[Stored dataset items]
○ ○ ○ ○ ○ ○ ○

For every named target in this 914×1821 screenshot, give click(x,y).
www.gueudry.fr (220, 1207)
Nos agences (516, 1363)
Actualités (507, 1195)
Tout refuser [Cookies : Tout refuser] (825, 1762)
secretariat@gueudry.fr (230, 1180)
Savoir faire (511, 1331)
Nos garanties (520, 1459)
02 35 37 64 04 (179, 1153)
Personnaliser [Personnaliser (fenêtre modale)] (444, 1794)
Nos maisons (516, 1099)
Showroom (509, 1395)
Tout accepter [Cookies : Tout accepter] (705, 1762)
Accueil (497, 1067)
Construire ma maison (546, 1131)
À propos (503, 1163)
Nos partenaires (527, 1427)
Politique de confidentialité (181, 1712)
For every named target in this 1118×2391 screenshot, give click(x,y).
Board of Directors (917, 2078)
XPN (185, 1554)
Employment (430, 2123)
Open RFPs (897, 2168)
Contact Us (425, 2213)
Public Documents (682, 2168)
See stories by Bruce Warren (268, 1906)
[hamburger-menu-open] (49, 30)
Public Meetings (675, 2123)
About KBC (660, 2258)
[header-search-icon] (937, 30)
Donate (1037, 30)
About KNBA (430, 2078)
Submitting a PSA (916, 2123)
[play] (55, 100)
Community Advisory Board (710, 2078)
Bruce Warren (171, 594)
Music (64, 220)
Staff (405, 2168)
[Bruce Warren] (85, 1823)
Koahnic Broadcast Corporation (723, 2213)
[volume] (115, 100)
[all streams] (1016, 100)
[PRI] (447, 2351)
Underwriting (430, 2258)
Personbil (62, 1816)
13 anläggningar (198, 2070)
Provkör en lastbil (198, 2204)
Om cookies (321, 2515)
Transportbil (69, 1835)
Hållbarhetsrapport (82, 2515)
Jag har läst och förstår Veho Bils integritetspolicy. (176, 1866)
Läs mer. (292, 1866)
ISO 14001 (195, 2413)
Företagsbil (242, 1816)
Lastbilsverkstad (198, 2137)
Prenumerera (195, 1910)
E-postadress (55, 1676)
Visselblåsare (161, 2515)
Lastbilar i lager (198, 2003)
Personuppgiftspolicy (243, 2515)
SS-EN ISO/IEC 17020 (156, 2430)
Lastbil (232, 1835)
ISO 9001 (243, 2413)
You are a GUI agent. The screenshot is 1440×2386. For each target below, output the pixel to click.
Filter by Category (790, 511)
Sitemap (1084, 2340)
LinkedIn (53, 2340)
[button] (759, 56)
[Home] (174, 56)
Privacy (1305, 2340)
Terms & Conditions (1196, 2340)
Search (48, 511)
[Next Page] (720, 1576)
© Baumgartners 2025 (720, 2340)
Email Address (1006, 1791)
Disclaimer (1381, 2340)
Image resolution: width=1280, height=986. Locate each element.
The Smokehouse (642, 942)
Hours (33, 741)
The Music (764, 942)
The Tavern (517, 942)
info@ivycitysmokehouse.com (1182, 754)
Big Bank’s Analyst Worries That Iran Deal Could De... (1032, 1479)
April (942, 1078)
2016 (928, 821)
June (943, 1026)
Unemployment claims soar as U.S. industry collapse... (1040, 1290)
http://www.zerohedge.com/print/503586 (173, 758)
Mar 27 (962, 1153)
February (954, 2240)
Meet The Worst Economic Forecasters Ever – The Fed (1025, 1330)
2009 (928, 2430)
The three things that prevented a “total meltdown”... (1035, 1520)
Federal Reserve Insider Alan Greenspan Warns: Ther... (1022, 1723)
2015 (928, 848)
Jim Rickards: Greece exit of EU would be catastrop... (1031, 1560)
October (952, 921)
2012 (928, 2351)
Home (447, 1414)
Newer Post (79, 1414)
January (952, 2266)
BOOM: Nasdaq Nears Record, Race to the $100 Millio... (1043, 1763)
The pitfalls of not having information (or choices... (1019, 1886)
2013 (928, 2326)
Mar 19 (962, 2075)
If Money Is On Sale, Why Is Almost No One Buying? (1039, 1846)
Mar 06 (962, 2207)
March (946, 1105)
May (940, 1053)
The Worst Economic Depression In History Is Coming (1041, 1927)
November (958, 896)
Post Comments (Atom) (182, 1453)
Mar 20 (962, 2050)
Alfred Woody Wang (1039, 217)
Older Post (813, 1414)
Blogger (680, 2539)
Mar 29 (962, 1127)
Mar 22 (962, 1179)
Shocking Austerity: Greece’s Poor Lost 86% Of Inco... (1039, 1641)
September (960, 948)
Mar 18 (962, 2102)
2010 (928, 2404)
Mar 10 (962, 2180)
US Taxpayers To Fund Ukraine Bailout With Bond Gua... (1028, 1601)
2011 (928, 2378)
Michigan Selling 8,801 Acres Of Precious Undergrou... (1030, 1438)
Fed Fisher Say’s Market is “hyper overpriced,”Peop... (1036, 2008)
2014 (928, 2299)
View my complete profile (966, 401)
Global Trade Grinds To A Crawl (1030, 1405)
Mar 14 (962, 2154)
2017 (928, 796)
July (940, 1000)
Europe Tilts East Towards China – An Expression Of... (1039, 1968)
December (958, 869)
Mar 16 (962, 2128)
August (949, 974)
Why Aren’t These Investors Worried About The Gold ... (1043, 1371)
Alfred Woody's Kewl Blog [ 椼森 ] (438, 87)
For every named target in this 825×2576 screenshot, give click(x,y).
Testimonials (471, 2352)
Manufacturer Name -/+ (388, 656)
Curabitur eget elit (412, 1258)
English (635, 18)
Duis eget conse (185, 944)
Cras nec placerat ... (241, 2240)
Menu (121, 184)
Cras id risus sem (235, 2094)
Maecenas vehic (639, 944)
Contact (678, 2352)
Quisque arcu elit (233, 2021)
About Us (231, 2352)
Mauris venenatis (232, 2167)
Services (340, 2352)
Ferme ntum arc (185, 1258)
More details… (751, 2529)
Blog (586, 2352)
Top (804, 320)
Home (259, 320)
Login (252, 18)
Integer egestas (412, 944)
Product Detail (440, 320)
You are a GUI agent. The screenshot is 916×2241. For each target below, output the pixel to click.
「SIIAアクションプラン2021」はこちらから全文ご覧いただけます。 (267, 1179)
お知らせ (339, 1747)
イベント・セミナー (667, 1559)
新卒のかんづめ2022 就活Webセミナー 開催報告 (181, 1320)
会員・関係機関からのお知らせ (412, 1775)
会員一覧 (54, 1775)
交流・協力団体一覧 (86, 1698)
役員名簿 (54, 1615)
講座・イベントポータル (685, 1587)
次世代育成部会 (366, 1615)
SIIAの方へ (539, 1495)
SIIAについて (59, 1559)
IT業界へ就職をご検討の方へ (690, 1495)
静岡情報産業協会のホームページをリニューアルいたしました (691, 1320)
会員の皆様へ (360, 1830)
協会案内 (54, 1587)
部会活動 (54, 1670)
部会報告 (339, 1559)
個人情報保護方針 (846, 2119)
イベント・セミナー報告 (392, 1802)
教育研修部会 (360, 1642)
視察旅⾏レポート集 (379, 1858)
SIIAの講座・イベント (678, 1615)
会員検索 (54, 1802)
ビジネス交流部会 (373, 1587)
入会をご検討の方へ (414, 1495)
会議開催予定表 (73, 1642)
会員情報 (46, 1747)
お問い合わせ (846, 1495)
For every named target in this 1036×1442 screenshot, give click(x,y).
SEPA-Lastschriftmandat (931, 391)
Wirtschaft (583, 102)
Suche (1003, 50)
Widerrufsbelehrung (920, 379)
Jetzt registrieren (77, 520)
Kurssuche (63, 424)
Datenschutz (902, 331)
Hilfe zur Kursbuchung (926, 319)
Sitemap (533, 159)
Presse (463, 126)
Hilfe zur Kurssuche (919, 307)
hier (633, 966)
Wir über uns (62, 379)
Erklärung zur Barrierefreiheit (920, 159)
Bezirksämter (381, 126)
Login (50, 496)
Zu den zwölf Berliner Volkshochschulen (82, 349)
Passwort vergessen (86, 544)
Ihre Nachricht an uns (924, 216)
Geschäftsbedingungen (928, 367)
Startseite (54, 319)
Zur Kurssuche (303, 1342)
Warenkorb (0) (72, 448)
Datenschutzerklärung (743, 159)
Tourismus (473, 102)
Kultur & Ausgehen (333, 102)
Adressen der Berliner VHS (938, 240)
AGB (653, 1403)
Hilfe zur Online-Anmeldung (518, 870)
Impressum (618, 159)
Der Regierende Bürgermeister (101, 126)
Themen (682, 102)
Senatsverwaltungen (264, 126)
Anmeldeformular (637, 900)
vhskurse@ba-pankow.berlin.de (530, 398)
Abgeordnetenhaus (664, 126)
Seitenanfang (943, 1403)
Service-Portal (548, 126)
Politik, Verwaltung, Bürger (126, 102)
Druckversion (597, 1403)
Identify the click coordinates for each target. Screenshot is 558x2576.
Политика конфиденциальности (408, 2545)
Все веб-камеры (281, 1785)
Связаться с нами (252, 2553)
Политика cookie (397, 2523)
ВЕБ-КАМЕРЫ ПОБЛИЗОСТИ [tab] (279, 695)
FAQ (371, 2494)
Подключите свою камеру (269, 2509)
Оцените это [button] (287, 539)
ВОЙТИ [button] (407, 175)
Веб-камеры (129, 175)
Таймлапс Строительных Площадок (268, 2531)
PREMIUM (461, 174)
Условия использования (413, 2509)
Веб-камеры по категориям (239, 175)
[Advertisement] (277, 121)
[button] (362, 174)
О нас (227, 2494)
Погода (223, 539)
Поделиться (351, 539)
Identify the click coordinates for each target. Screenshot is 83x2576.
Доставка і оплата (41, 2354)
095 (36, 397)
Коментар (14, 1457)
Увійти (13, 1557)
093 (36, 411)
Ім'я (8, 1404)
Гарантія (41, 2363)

○ ○ ○ ○ ○ ○ ○

> **GIVEN REQUEST**
Copy the rows verbatim, starting with the row that contains "ВОЙТИ [button] (407, 175)" and continuing through the last row, including both.

> **SOLUTION TO THIS EXERCISE**
ВОЙТИ [button] (407, 175)
Веб-камеры (129, 175)
Таймлапс Строительных Площадок (268, 2531)
PREMIUM (461, 174)
Условия использования (413, 2509)
Веб-камеры по категориям (239, 175)
[Advertisement] (277, 121)
[button] (362, 174)
О нас (227, 2494)
Погода (223, 539)
Поделиться (351, 539)
Identify the click coordinates for each target. Screenshot is 83x2576.
Доставка і оплата (41, 2354)
095 (36, 397)
Коментар (14, 1457)
Увійти (13, 1557)
093 (36, 411)
Ім'я (8, 1404)
Гарантія (41, 2363)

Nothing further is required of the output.